**What to work on:**
According to the text about Rusinga Island, what does M'tare have because it sits right on the lake?

**Text:**
>>>

We've been on Rusinga Island for a little
over two weeks now and we've had a chance get a lay o' the land so to speak.
We've hiked all through the hills including a bloody bush whack to the top of
the island. We've taken a weekend trip to camp in Ruma National Park. We've
been teaching at a primary and a secondary school. We've ridden the ring road
all around the island. And most importantly we've been living, eating and
drinking the life of Rusinga.
Rusinga cell towers looking north |
Given all of these recent experiences I
would like to take this opportunity to depict in detail the rural African life
that sits quietly on the island Rusinga. The island is covered with small tin
roofed houses that pepper the landscape in varying densities. In between the
houses are either shrubs and short trees in the steeper, rockier areas or
fields newly plowed and waiting for the rains. Some of the denser sets of
buildings have names like Wanyama and M'tare. These towns consist of a small
convenience store, a spare motorcycle parts store a hair salon and maybe one
other unique thing. M'tare has fish processing plant since it's right on the
Lake and I use the term plant loosely here.

<<<

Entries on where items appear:
>>>

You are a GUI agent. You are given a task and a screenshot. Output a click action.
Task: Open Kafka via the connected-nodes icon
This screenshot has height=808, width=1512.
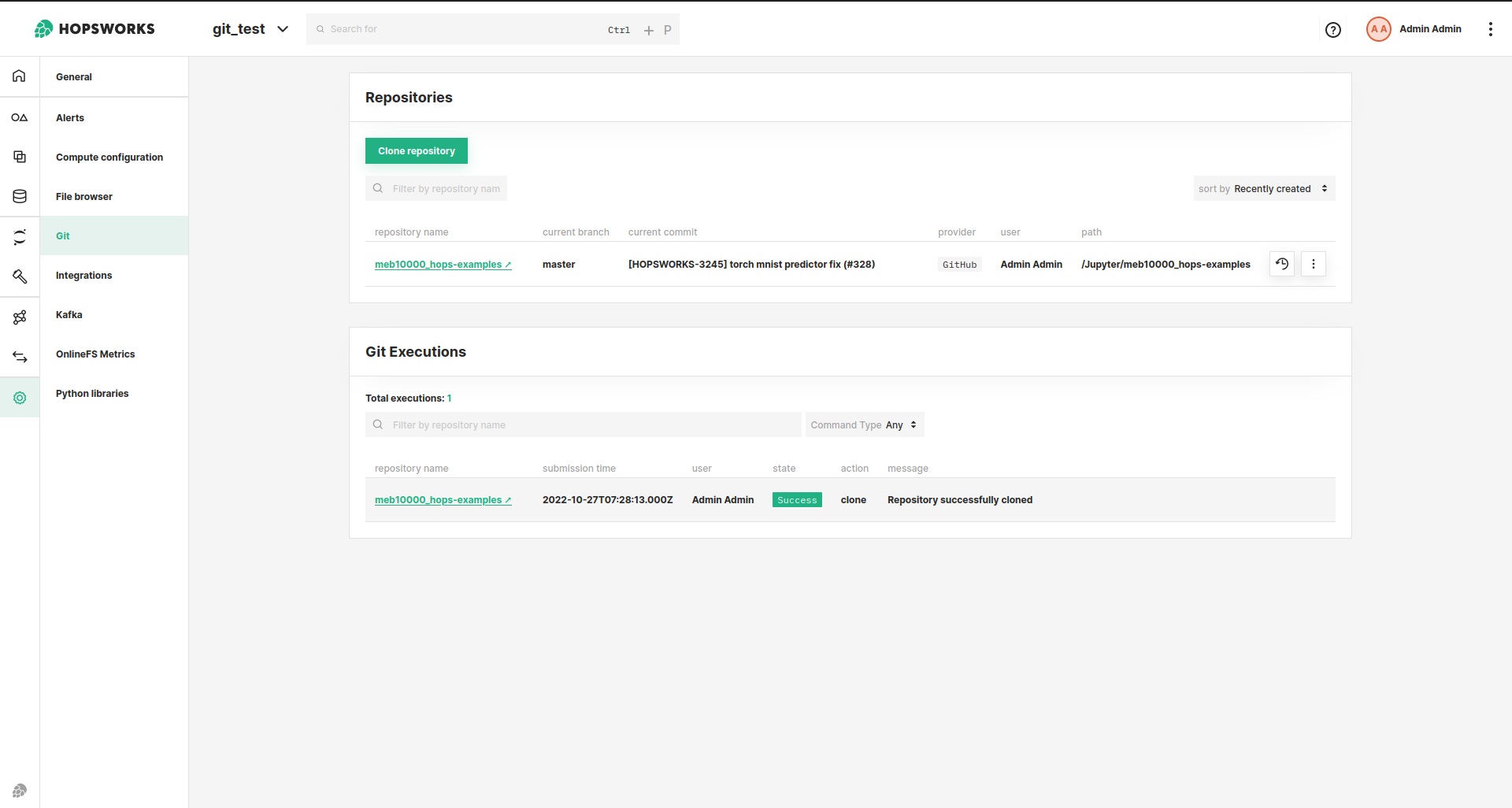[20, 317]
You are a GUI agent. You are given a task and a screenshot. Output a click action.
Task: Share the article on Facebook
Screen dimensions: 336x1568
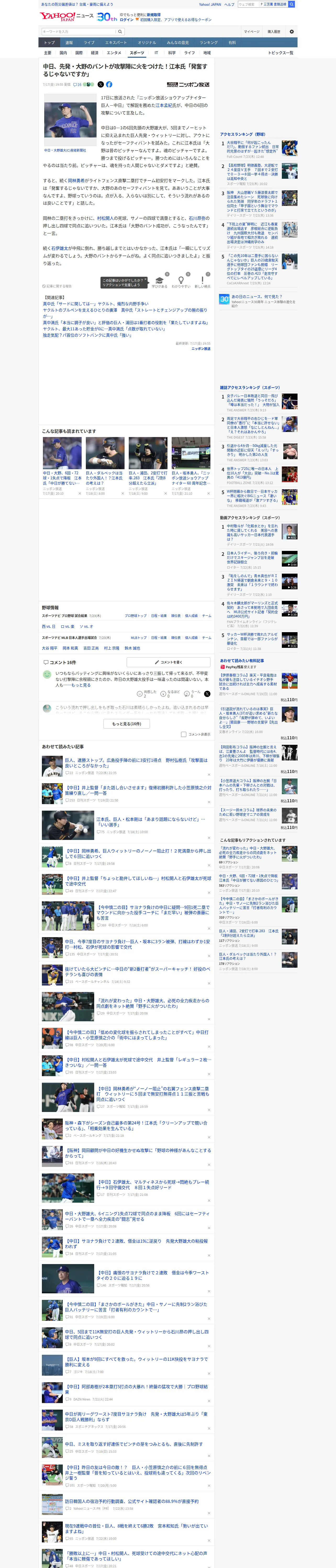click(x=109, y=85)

<<<

**Written solution:**
A fish processing plant.